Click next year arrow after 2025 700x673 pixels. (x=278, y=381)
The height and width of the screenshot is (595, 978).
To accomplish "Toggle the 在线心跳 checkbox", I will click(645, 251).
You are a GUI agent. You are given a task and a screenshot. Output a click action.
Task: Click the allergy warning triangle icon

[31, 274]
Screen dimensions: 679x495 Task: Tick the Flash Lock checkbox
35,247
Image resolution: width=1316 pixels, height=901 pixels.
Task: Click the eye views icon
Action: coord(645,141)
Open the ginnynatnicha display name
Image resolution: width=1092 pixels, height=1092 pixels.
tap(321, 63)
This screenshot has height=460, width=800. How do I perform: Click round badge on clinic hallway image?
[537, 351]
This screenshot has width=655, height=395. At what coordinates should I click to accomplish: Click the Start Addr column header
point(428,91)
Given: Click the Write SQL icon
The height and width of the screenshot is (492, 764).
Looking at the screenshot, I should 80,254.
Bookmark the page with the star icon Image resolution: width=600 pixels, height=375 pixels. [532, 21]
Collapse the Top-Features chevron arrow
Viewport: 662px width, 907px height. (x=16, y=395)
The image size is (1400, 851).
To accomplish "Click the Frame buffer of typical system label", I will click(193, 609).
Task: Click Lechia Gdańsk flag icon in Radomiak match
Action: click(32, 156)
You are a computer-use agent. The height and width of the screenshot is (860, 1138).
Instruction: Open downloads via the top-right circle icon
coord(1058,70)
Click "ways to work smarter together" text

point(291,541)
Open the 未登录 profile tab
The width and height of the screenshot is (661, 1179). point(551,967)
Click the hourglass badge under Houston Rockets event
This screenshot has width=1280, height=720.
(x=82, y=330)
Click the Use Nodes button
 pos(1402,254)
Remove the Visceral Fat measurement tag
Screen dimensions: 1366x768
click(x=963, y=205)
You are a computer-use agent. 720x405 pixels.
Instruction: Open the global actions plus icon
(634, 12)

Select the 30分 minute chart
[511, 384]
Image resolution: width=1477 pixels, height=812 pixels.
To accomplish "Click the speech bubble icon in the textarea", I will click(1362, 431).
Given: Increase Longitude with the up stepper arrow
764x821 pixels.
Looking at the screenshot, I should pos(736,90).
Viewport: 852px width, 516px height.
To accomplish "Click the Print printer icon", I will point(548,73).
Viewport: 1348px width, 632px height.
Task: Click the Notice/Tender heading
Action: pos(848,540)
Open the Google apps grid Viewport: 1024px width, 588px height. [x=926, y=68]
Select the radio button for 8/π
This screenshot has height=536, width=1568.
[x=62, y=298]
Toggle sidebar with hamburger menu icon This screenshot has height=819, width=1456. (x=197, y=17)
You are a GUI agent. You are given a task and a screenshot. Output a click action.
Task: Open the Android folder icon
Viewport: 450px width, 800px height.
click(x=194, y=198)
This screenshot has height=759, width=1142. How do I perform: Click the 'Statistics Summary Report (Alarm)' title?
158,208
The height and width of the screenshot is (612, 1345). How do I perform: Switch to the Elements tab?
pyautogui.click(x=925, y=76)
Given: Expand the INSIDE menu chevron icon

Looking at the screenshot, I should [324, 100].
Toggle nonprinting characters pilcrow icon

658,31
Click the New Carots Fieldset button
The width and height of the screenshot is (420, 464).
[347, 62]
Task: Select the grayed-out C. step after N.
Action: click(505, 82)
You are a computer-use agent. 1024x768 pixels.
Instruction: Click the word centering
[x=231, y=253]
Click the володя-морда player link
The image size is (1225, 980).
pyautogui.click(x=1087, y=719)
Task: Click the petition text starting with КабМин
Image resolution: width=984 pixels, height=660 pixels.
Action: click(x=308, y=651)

* * * * *

Work to be completed:
All lines from the one that contains "764x821 pixels." through the end of the listing above should be copied exactly, with nothing else.

The answer:
764x821 pixels.
Looking at the screenshot, I should pos(736,90).
Viewport: 852px width, 516px height.
To accomplish "Click the Print printer icon", I will point(548,73).
Viewport: 1348px width, 632px height.
Task: Click the Notice/Tender heading
Action: pos(848,540)
Open the Google apps grid Viewport: 1024px width, 588px height. [x=926, y=68]
Select the radio button for 8/π
This screenshot has height=536, width=1568.
[x=62, y=298]
Toggle sidebar with hamburger menu icon This screenshot has height=819, width=1456. (x=197, y=17)
You are a GUI agent. You are given a task and a screenshot. Output a click action.
Task: Open the Android folder icon
Viewport: 450px width, 800px height.
click(x=194, y=198)
This screenshot has height=759, width=1142. How do I perform: Click the 'Statistics Summary Report (Alarm)' title?
158,208
The height and width of the screenshot is (612, 1345). How do I perform: Switch to the Elements tab?
pyautogui.click(x=925, y=76)
Given: Expand the INSIDE menu chevron icon

Looking at the screenshot, I should [324, 100].
Toggle nonprinting characters pilcrow icon

658,31
Click the New Carots Fieldset button
The width and height of the screenshot is (420, 464).
[347, 62]
Task: Select the grayed-out C. step after N.
Action: click(505, 82)
You are a computer-use agent. 1024x768 pixels.
Instruction: Click the word centering
[x=231, y=253]
Click the володя-морда player link
The image size is (1225, 980).
pyautogui.click(x=1087, y=719)
Task: Click the petition text starting with КабМин
Image resolution: width=984 pixels, height=660 pixels.
Action: click(x=308, y=651)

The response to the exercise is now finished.